This is a follow up question to Given a sequence of N numbers ,extract number of sequences of length K having range less than R?
I basically need a vector v as an answer of size N such that V[i] denotes number of sequences of length i which have range <=R.
Traditionally, in recursive solutions, you would compute the solution for K = 0, K = 1, and then find some kind of recurrence relation between subsequent elements to avoid recomputing the solution from scratch each time.
However here I believe that maybe attacking the problem from the other side would be interesting, because of the property of the spread:
Given a sequence of spread R (or less), any subsequence has a spread inferior to R as well
Therefore, I would first establish a list of the longest subsequences of spread R beginning at each index. Let's call this list M, and have M[i] = j where j is the higher index in S (the original sequence) for which S[j] - S[i] <= R. This is going to be O(N).
Now, for any i, the number of sequences of length K starting at i is either 0 or 1, and this depends whether K is greater than M[i] - i or not. A simple linear pass over M (from 0 to N-K) gives us the answer. This is once again O(N).
So, if we call V the resulting vector, with V[k] denoting the number of subsequences of length K in S with spread inferior to R, then we can do it in a single iteration over M:
for i in [0, len(M)]:
for k in [0, M[i] - i]:
++V[k]
The algorithm is simple, however the number of updates can be rather daunting. In the worst case, supposing than M[i] - i equals N - i, it is O(N*N) complexity. You would need a better data structure (probably an adaptation of a Fenwick Tree) to use this algorithm an lower the cost of computing those numbers.
If you are looking for contiguous sequences, try doing it recursively : The K-length subsequences set having a range inferior than R are included in the (K-1)-length subsequences set.
At K=0, you have N solutions. Each time you increase K, you append (resp. prepend) the next (resp.previous) element, check if it the range is inferior to R, and either store it in a set (look for duplicates !) or discard it depending on the result.
If think the complexity of this algorithm is O(n*n) in the worst-case scenario, though it may be better on average.
Start with a simpler problem: count the maximal length of sequences, starting at each index and having the range, equal to R.

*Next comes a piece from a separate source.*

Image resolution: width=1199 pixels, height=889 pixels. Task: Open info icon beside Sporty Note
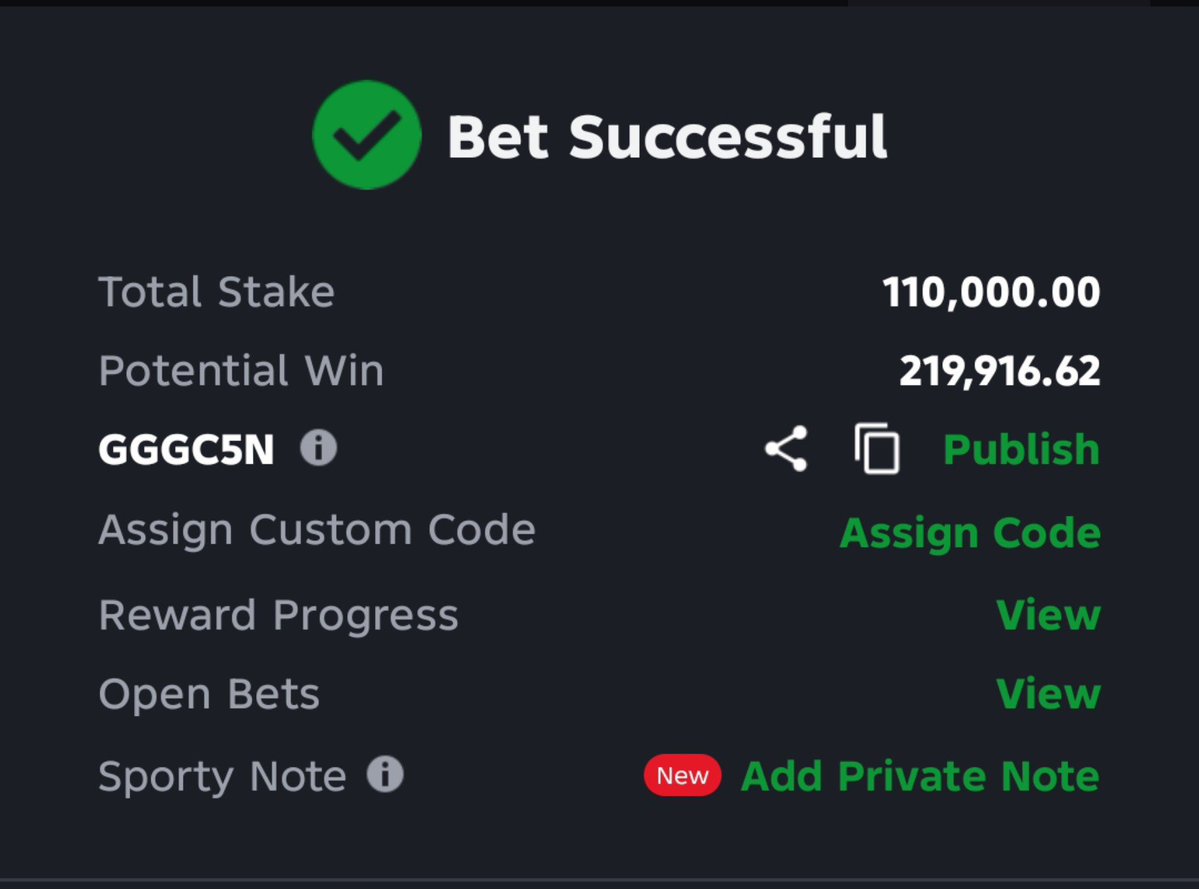pos(385,774)
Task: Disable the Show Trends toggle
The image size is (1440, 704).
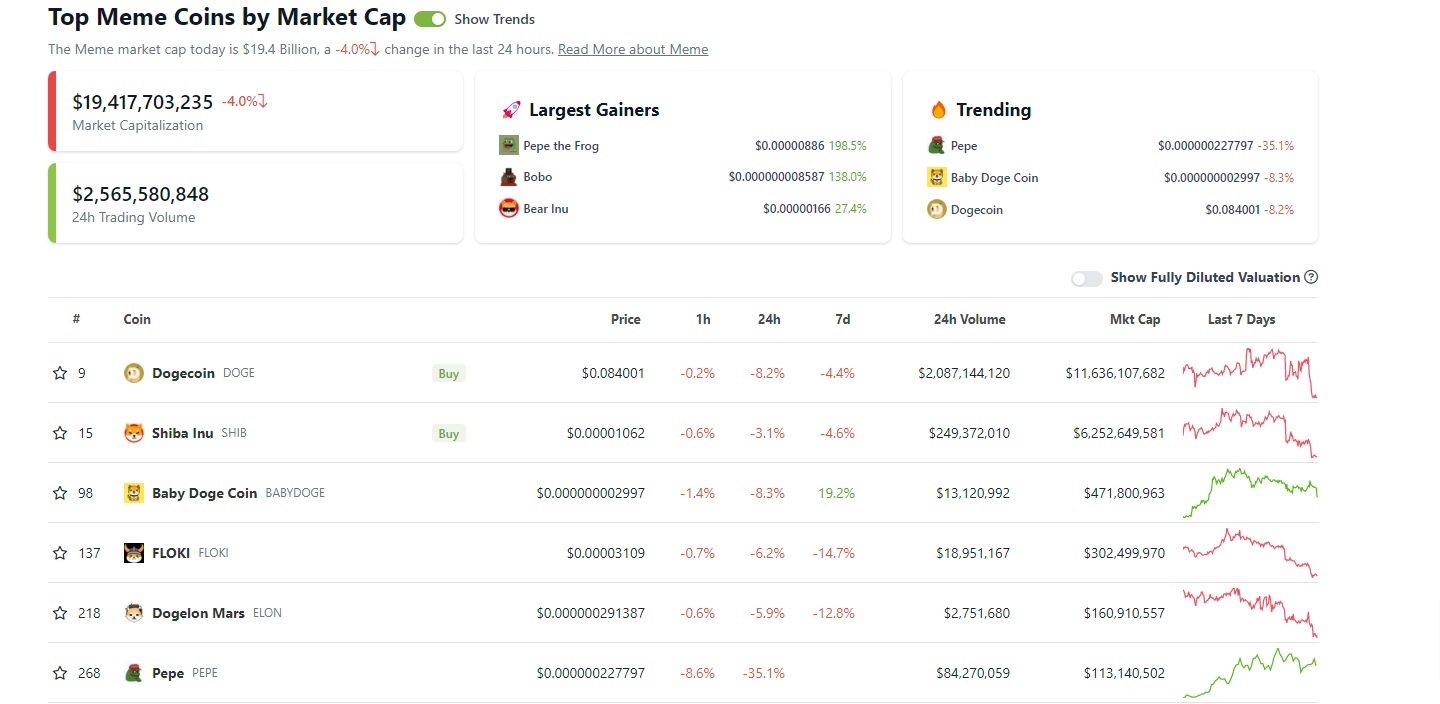Action: 428,19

To do this, let first pointer point to the first element of the array. Increase second pointer (also starting from the first element of the array) while sequence between pointers has the range, less or equal to R. Push every array element, passed by second pointer, to min-max-queue, made of a pair of mix-max-stacks, described in this answer. When difference between max and min values, reported by min-max-queue exceeds R, stop increasing second pointer, increment V[ptr2-ptr1], increment first pointer (removing element, pointed by it, from min-max-queue), and continue increasing second pointer (keeping range under control).
When second pointer leaves bounds of the array, increment V[N-ptr1] for all remaining ptr1 (corresponding ranges may be less or equal to R). To add all other ranges, that are less than R, compute cumulative sum of array V[], starting from its end.

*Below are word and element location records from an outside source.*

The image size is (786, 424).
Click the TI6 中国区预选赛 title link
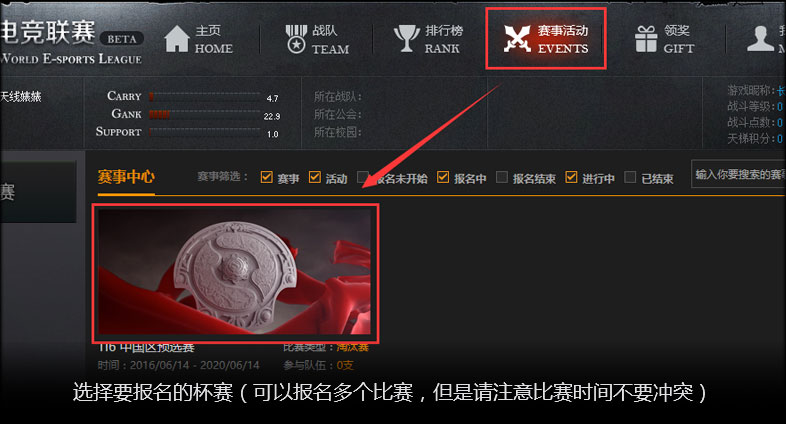[146, 347]
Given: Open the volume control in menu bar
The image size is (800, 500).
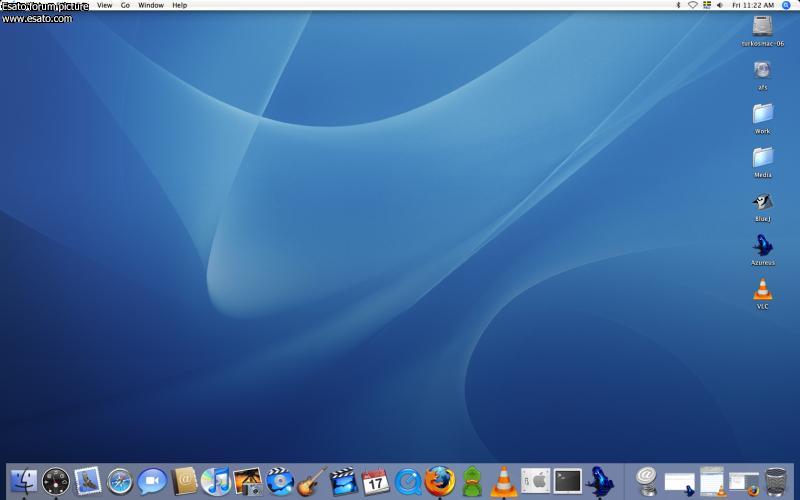Looking at the screenshot, I should tap(719, 5).
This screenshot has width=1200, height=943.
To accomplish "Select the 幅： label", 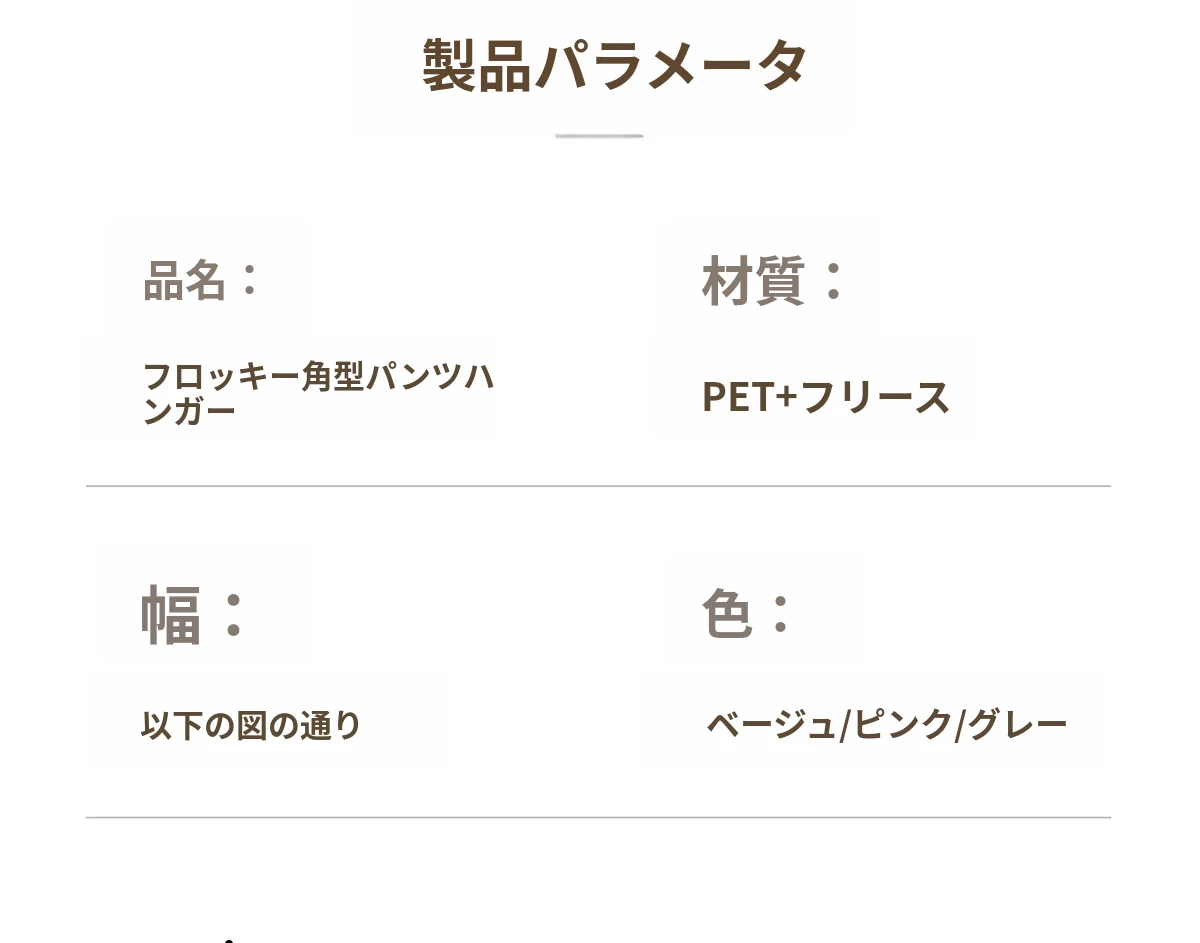I will [193, 614].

Both time and space complexities are O(N).
Pseudo-code:
p1 = p2 = 0;
do {
do {
min_max_queue.push(a[p2]);
++p2;
} while (p2 < N && min_max_queue.range() <= R);
if (p2 < N) {
++v[p2 - p1 - 1];
min_max_queue.pop();
++p1;
}
} while (p2 < N);
for (i = 1; i <= N-p1; ++i) {
++v[i];
}
sum = 0;
for (j = N; j > 0; --j) {
value = v[j];
v[j] += sum;
sum += value;
}
I think Matthieu has the right answer when looking for all sequences with spread R.

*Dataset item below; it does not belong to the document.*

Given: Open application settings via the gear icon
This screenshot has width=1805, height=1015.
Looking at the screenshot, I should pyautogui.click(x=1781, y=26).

As you are only looking for sequences of length K, you can do a little better. Instead of looking at the maximum sequence starting at i, just look at the sequence of length K starting at i, and see if it has range R or not. Do this for every i, and you have all sequences of length K with spread R.
You don't need to go through the whole list, as the latest start point for a sequence of length K is n-K+1. So complexity is something like (n-K+1)*K = n*K - K*K + K. For K=1 this is n, and for K=n it is n. For K=n/2 it is n*n/2 - n*n/4 + n/2 = n*n/2 + n/2, which I think is the maximum. So while this is still O(n*n), for most values of K you get a little better.